Cost of capital is the rate of return that a company must pay to its lenders, investors and owners. It is required for making a company's financial decisions such as whether to finance a new project using debt or equity.

The cost of capital is the rate of return that a company expects to earn on its invested capital. This includes both debt and equity capital. The cost of capital is used in financial modeling to calculate the weighted average cost of capital (WACC), which is the rate of return that a company expects to earn on its invested capital.

There are a few different ways to calculate cost of capital, but the most common is to use the weighted average cost of capital (WACC). The WACC is a calculation of the average cost of all the company's capital sources, weighted by the relative size of each source. The calculation takes into account the risk of each source of capital, and the cost of debt is typically lower than the cost of equity, so the WACC will usually be lower than the weighted average cost of the individual sources.

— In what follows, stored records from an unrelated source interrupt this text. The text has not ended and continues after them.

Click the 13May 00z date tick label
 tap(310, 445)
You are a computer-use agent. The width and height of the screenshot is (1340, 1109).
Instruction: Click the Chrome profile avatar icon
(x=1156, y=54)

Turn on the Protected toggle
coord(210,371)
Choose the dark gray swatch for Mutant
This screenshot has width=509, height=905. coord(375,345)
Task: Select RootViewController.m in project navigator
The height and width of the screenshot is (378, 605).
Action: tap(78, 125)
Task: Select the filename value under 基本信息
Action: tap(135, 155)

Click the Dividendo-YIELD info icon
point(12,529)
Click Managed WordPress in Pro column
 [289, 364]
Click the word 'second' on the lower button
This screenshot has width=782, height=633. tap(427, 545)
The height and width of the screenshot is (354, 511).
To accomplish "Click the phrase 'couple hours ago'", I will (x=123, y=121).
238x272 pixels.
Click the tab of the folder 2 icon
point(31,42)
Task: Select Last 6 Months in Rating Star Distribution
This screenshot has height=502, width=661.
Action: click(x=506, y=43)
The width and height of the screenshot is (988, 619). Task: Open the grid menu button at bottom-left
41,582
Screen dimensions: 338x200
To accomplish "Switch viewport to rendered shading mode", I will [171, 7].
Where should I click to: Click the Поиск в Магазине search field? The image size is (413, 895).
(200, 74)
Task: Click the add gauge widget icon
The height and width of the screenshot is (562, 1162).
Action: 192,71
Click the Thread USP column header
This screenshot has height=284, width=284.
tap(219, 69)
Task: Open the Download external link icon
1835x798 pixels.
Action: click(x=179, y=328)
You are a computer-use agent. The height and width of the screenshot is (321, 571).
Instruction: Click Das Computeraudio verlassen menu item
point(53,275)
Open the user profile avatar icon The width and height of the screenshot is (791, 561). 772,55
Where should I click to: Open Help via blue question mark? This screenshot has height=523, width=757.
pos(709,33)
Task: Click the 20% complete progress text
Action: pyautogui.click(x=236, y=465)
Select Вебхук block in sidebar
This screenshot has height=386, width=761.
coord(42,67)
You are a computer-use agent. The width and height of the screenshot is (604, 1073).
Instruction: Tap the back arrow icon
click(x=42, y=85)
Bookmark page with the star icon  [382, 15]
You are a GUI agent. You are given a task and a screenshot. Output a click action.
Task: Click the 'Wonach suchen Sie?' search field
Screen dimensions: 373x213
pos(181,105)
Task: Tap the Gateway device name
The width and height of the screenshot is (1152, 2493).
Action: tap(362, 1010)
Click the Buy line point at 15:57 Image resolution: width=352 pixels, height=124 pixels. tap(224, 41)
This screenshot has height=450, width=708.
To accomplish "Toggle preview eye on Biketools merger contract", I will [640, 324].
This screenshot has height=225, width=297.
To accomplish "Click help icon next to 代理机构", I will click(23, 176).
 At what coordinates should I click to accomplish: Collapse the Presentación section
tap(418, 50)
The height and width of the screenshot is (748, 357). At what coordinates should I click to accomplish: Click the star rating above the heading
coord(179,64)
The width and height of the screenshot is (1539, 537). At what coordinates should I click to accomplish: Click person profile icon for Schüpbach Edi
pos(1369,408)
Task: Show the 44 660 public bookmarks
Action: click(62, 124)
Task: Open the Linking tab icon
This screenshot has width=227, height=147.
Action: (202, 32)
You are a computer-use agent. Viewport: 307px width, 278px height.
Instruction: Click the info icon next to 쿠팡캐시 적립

To calculate the WACC, you need to know the following:

1. The cost of debt2. The market value of debt3. The market value of equity4. The beta of equity5. The risk-free interest rate6. The expected dividend yield

To calculate the WACC, you first need to calculate the weighted average of the costs of the different sources of capital. This is done by multiplying the cost of each source by its weight, and then adding up the results.

For example, if the cost of debt is 5%, the market value of debt is $100,000, the market value of equity is $200,000, and the beta of equity is 1.5, the weighted average cost of capital would be:

5% x $100,000 = $5,0001.5 x $200,000 = $3,000

$5,000 + $3,000 = $8,000

The next step is to find the cost of each source of capital. This is done by dividing the cost of each source by the weight of that source.

For example, the cost of debt would be $5,000, and the weight of debt would be $100,000, so the cost of debt would be 5%. The cost of equity would be $8,000, and the weight of equity would be $200,000, so the cost of equity would be 8%.

The final step is to multiply the cost of each source of capital by its respective weight, and then add up the results.

5% x $100,000 = $5,0008% x $200,000 = $16,000

$5,000 + $16,000 = $21,000

The weighted average cost of capital is $21,000.

The cost of capital is used by a variety of financial professionals in the investment and lending industries. For individual investors, it can be used to measure the potential return of an investment and to make comparisons between different investment opportunities. For businesses, the cost of capital can be used to make decisions about whether to invest in new projects, to measure the profitability of different projects, and to make decisions about how much debt and equity to use in financing projects. Banks and other lenders use the cost of capital to set interest rates on loans and to measure the riskiness of different types of loans.

There are a few things that you need to be aware of when you are performing a cost of capital calculation. The first is that the calculation will be affected by the company's capital structure. The cost of debt will be lower than the cost of equity, so the company's overall cost of capital will be lower if it has a lot of debt in its capital structure. The second thing to watch out for is the use of historical data. The cost of capital calculation will be more accurate if you use projected data rather than historical data. Finally, you need to be aware of the risk of the company's projects. The higher the risk of a project, the higher the cost of capital will be.